You will also find a reference to the S3 bucket and path to which the picture will be stored. This location will be checked by the Alexa app found within the alexa-app code. The Alexa application is checking to see if any picture exists, and will display it if so.

This application is a bit basic, but it did give me the ability to learn quite a bit about the DeepLens. Primarily, I learned how to integrate the entire AWS ecosystem into the Lambda edge function that runs on the actual device, via the Greengrass SDK.

The primary area that I would like to learn more is around model customization and tuning within SageMaker. Specifically, I would like to learn how to train the object detection model based on actual pictures of birds at my feeder, so that it can learn about my specific use case.


When I ran the DeepLens model inference to attempt to detect a bird in my window, the model was unable to recognize the birds. However, when testing this object detection algorithm using different types of objects (such as "person" or "cat" or "dog"), those types of objects were all detected fine.

I was able to get a picture of a bird to trigger my object detection logic, and used that for my hackathon submission.

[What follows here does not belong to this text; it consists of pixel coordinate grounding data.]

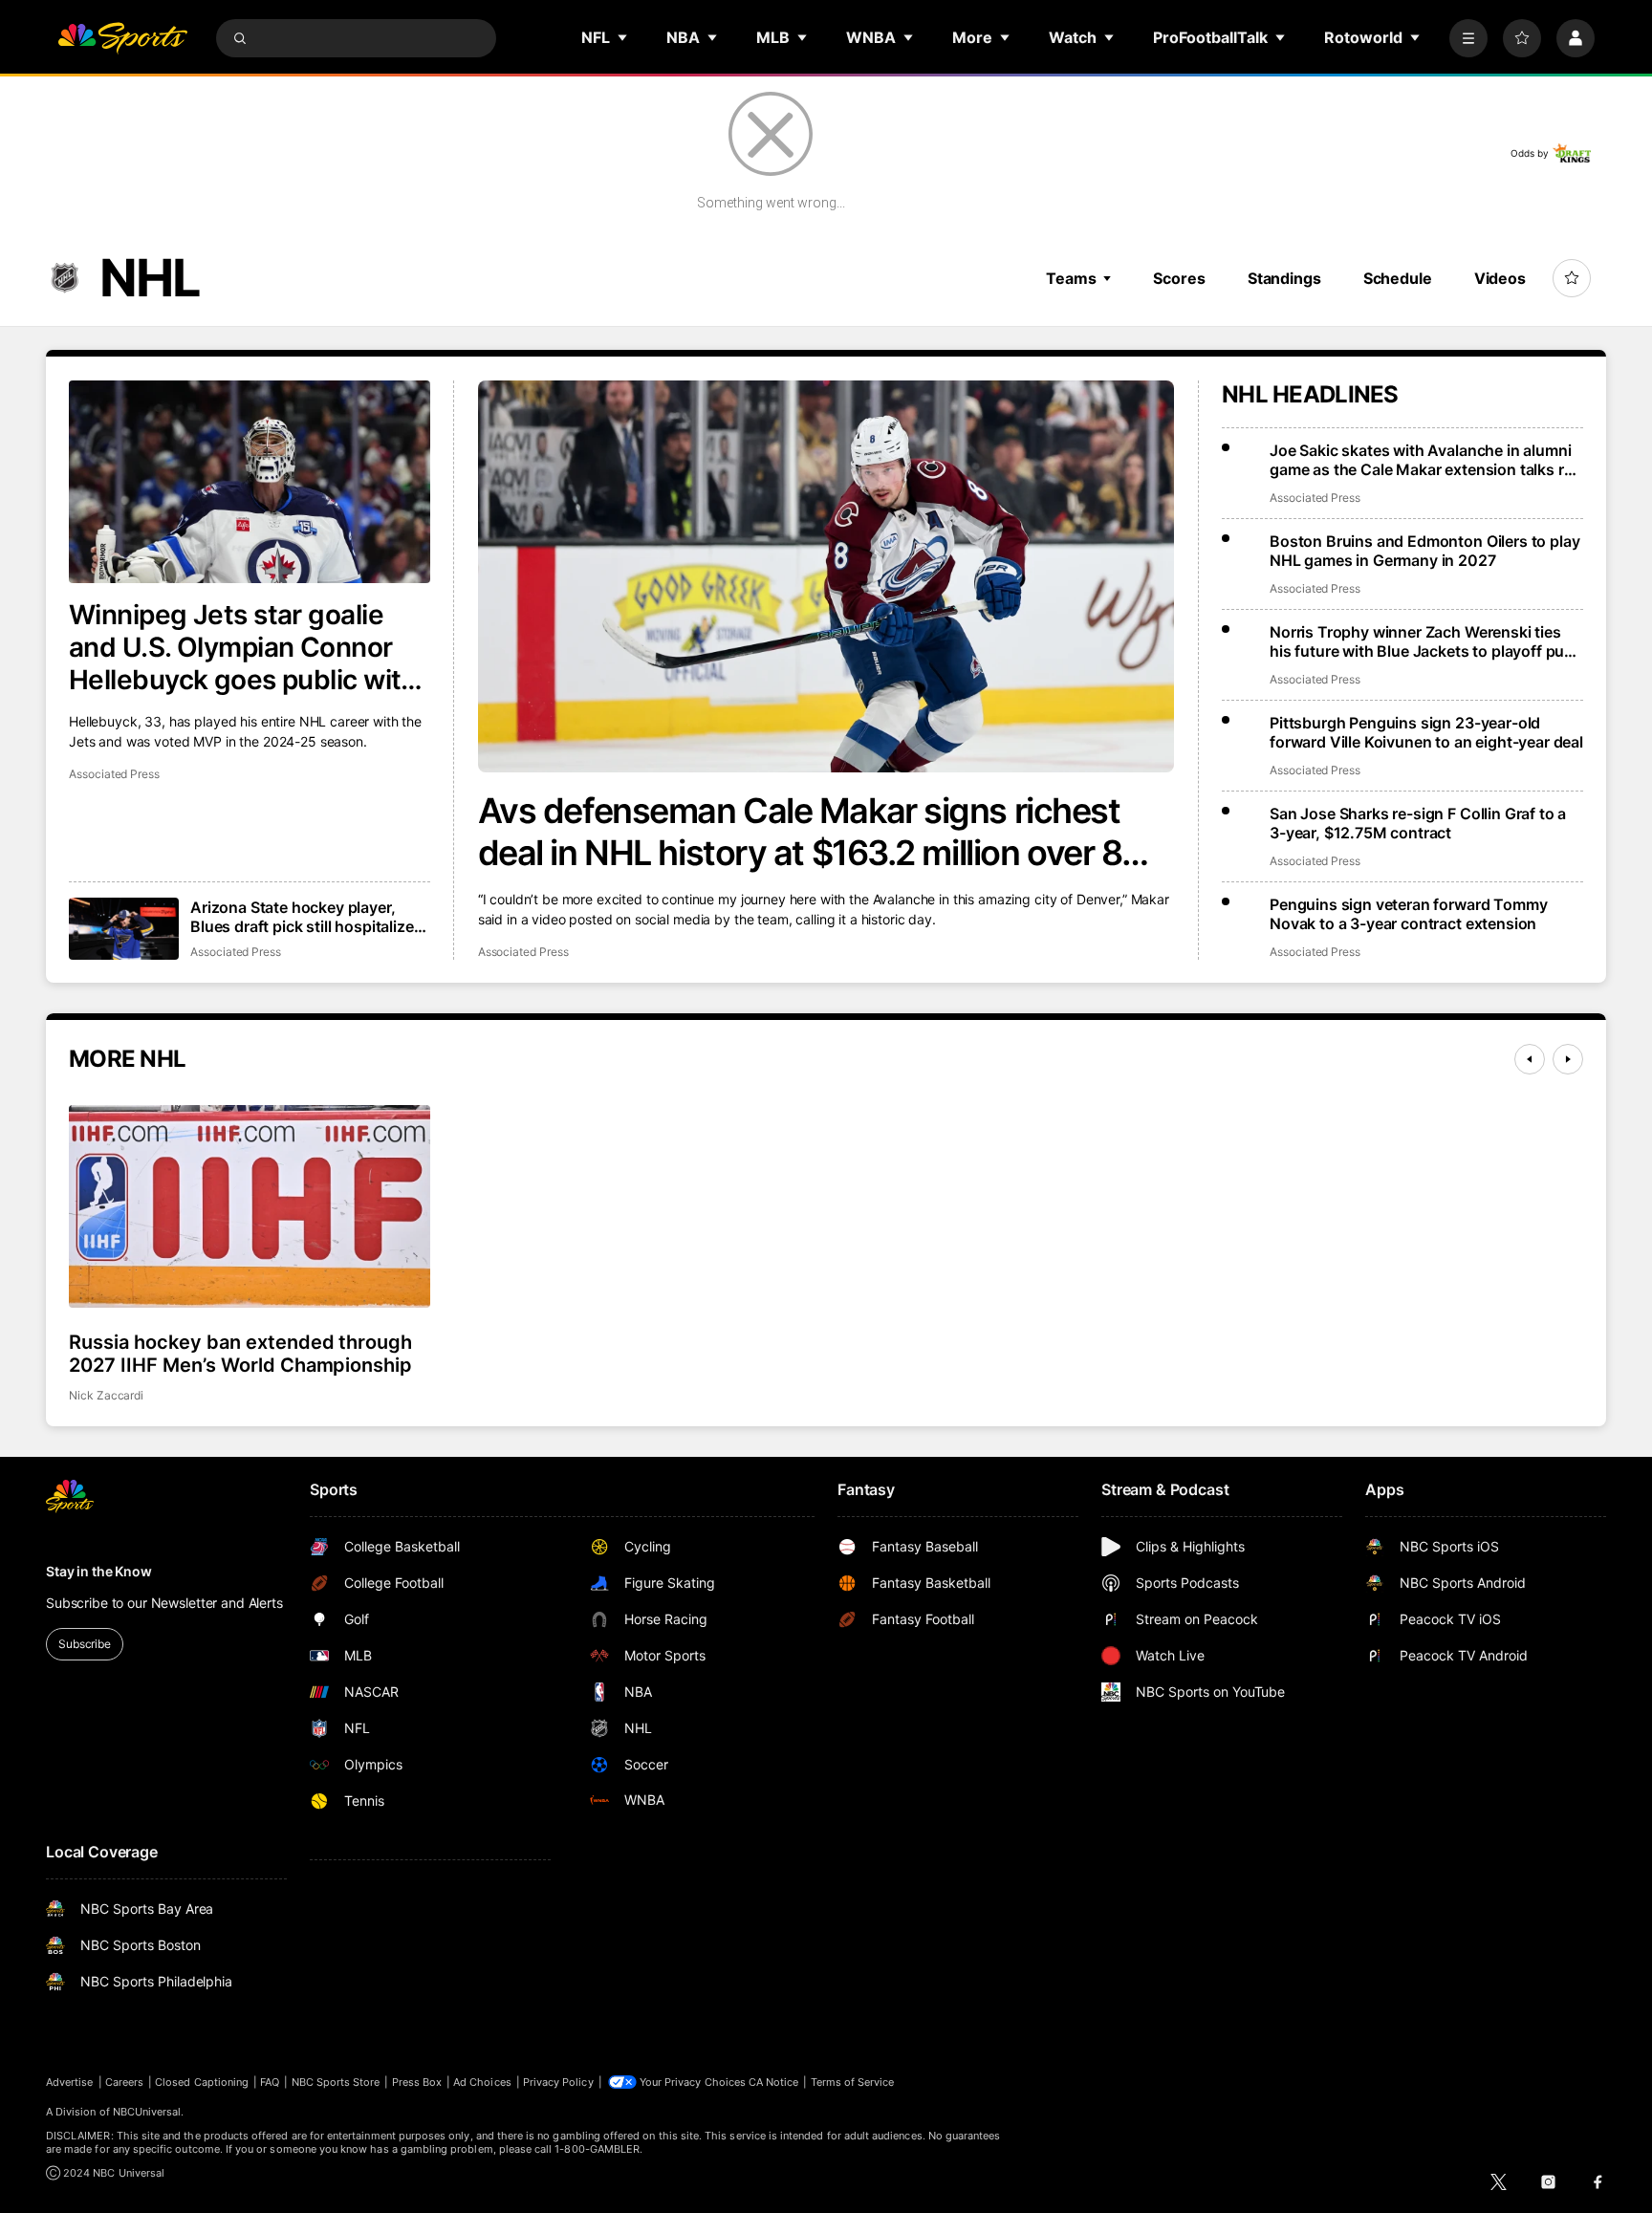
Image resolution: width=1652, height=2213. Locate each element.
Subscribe (84, 1644)
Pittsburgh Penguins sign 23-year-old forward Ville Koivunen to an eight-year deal (1426, 732)
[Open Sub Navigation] (623, 37)
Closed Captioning (202, 2082)
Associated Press (523, 951)
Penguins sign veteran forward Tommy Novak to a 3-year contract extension (1408, 914)
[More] (1468, 38)
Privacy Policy (558, 2082)
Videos (1500, 278)
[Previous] (1529, 1059)
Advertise (70, 2082)
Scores (1179, 278)
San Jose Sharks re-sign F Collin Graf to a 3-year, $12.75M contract (1418, 823)
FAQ (269, 2082)
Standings (1284, 278)
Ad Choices (482, 2082)
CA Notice (774, 2082)
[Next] (1568, 1059)
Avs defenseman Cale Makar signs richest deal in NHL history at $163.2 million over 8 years (800, 832)
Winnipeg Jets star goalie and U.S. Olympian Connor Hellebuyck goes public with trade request (243, 647)
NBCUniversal (147, 2111)
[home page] (122, 38)
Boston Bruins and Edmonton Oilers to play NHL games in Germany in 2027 (1424, 551)
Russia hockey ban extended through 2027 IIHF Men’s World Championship (240, 1354)
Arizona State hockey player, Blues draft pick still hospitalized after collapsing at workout (306, 917)
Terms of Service (853, 2082)
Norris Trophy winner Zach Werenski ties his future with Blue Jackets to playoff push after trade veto (1426, 641)
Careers (124, 2082)
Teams (1071, 278)
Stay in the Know (99, 1571)
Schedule (1397, 278)
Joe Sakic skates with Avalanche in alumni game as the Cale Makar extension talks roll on (1425, 460)
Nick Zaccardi (106, 1395)
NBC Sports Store (336, 2082)
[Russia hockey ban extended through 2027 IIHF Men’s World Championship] (249, 1206)
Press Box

However, I would like to learn how to improve the object detection model's accuracy when detecting birds in the wild. This is something that I will be using SageMaker to learn in the future.


Here are some items that I considered doing, but ran out of time.

  • Detect when a squirrel is in view, and send a SMS (text) notification. In case you aren't a bird watcher, squirrels are notorious for eating massive amounts of bird food.
  • Use AWS Rekognition to annotate images with metadata information that can be detected by the service.
  • Use AWS SageMaker to determine what species of bird is being viewed, and add that into the mix.